### [DOCUMENTO]
....

Questi e altri aspetti del complesso mondo delle migrazioni, osservato da uno sguardo olistico e eminentemente antropologico, sono al centro di molti degli articoli presenti in questo numero, che è cresciuto non soltanto nella quantità dei contributi ma anche nel novero dei collaboratori, alcuni anche stranieri (la francese Bouchama, lo spagnolo Modrego Navarra, il marocchino Redouan). L’altezza dei contenuti, il prestigio di quanti vi scrivono, l’ampiezza dei riscontri positivi da parte dei lettori ci incoraggiano e ci spingono a dare alla rivista una veste grafica più adeguata e coerente alla sua struttura editoriale e ai suoi obiettivi scientifici. È quello che ci proponiamo di realizzare entro quest’anno: un profondo restyling della testata, un rinnovamento nella impaginazione e nello stile redazionale orientato a  meglio definire l’identità del nostro bimestrale nel panorama assai affollato e frastagliato dei periodici online.

Dialoghi Mediterranei in questi tre anni di pubblicazioni – durante i quali ha messo in rete quasi 500 articoli – ha senza dubbio ampliato gli orizzonti della diffusione, la rete dei contatti – una media di 250 visitatori al giorno –, il circuito dei referenti scientifici che con il loro appoggio garantiscono e sostengono l’impegno dei giovani ricercatori che scrivono per la rivista. Nel sommario di questo numero si sono aggiunte altre nuove firme e tra queste almeno due assai autorevoli: quella di Maurizio Bettini, che ha voluto mandarci in anteprima uno stralcio del suo libro prossimamente in stampa, e quella di Pietro Clemente, che ha scritto per noi una riflessione sugli studi italiani intorno alle storie di vita, un campo di indagini che lui stesso ha promosso e magistralmente coltivato. Consideriamo la loro collaborazione, che si accompagna a quella degli altri studiosi da tempo appartenenti alla comunità ideale di Dialoghi, un affettuoso segno di amicizia ma anche di attenzione e di apprezzamento per il lavoro che svolgiamo. Altri – giovani e meno giovani (D’Amato, Di Marco, Inglese, Lutri, Mallardo, Pasquazzi, Soddu) – hanno avviato a partire da questo numero la loro partecipazione alla nostra piccola impresa editoriale. Infine, nel continuare a ospitare i contributi dei fotografi, invitati a illustrare il loro Mediterraneo attraverso un breve testo corredato da una selezione di dieci fotogrammi –  dopo Giaramidaro, Pitrone, Minnella, Cuttitta, Sinatra, Grippi, Zummo, Siracusa, Ingrasciotta – è la volta di Salvatore Clemente, autore di un reportage su Palmira, prima che fosse distrutta dal furore oscurantista e insensato degli uomini del Califfato. Le sue immagini e il suo racconto sono ora documenti preziosi di un paesaggio artistico e monumentale, sottratto per sempre allo sguardo dei visitatori e trapassato nella memoria delle antiche civiltà e della bellezza perduta.

....

### [MATERIALE DI PARTENZA]
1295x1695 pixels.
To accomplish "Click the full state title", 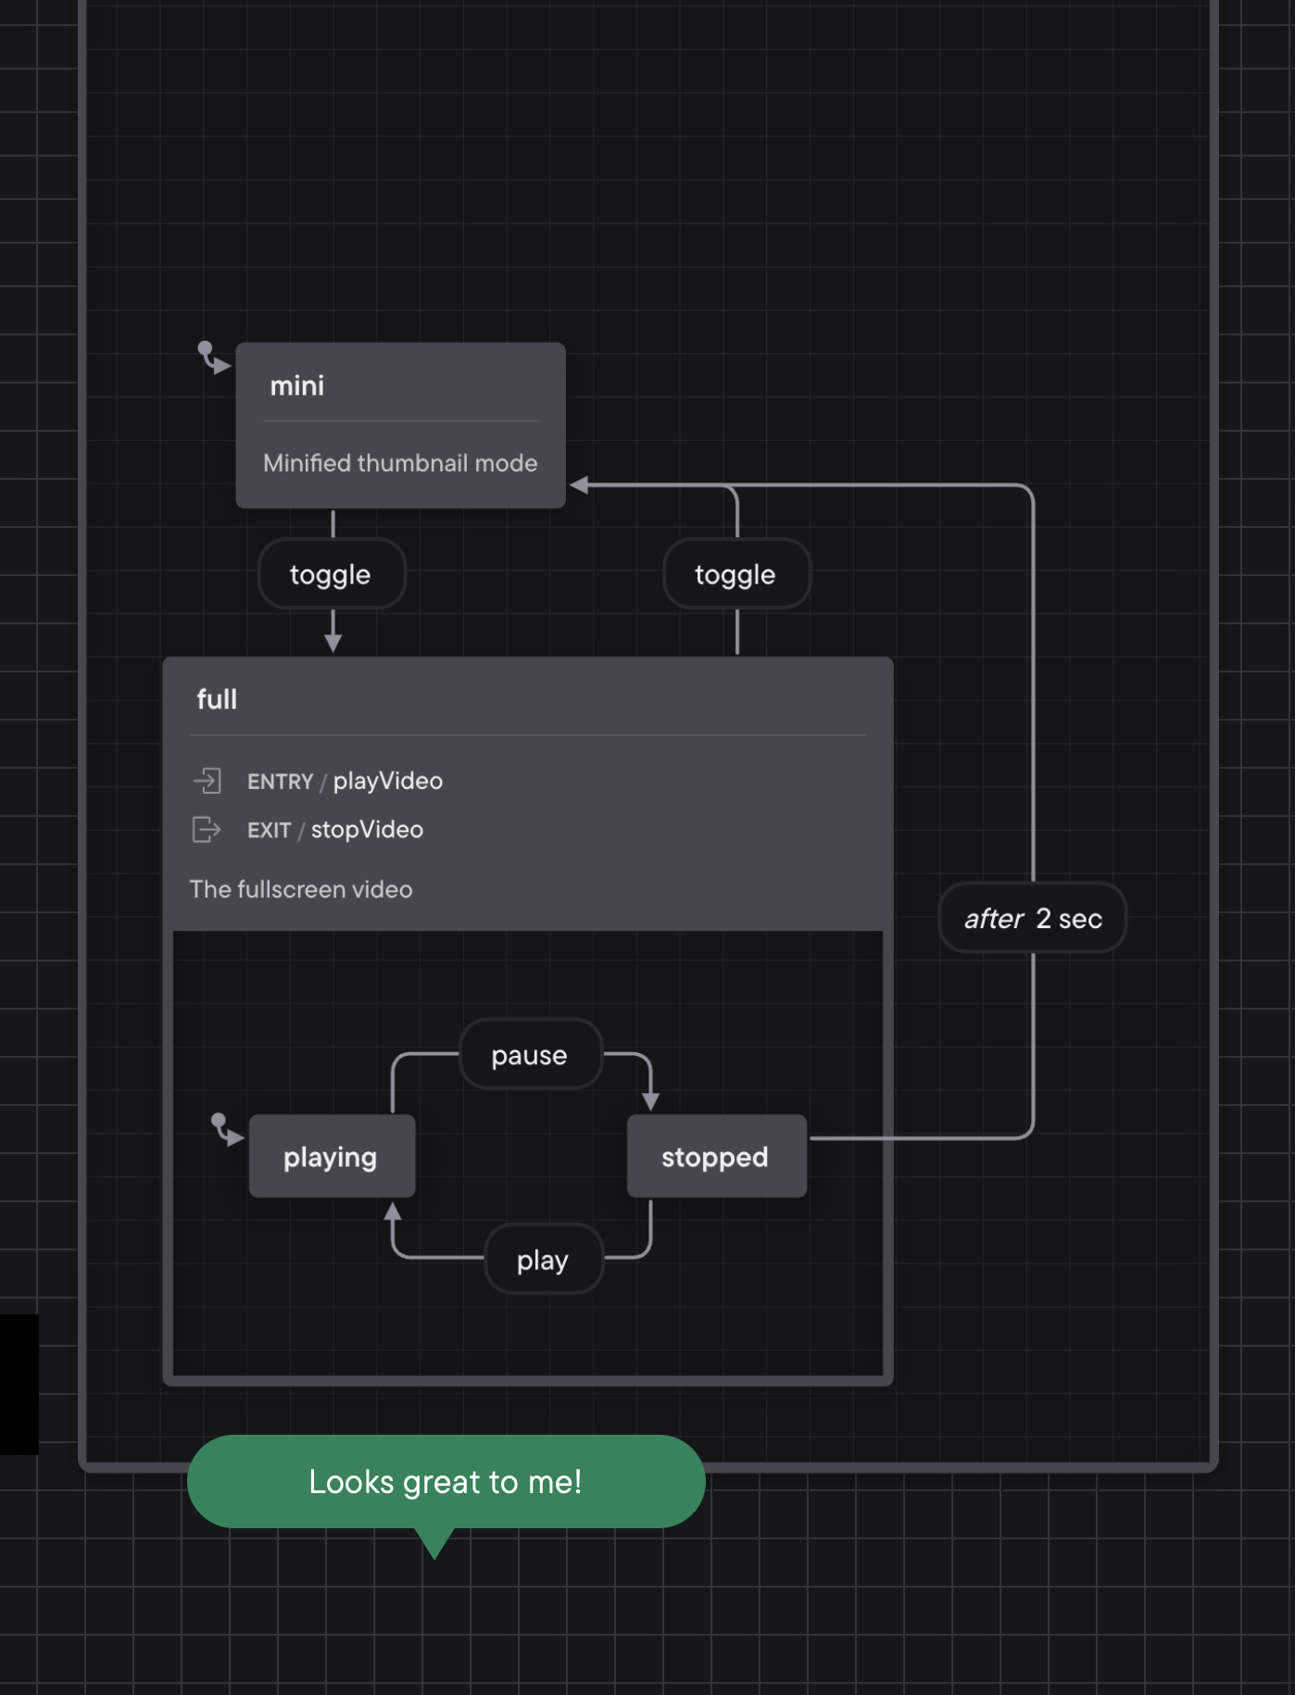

....

### [OBIETTIVO]
Per ogni affermazione indicate se concorda con l'editoriale, rispondendo sì o no e citandone le parole decisive: (a) la rivista ha messo in rete più di mille articoli in tre anni; (b) Maurizio Bettini ha mandato in anteprima uno stralcio di un suo libro; (c) il restyling della testata è previsto per l'anno prossimo. Per rispondere serve soltanto l'editoriale.

### [SOLUZIONE]
(a) No: «ha messo in rete quasi 500 articoli».
(b) Sì: «ha voluto mandarci in anteprima uno stralcio del suo libro prossimamente in stampa».
(c) No: «È quello che ci proponiamo di realizzare entro quest’anno».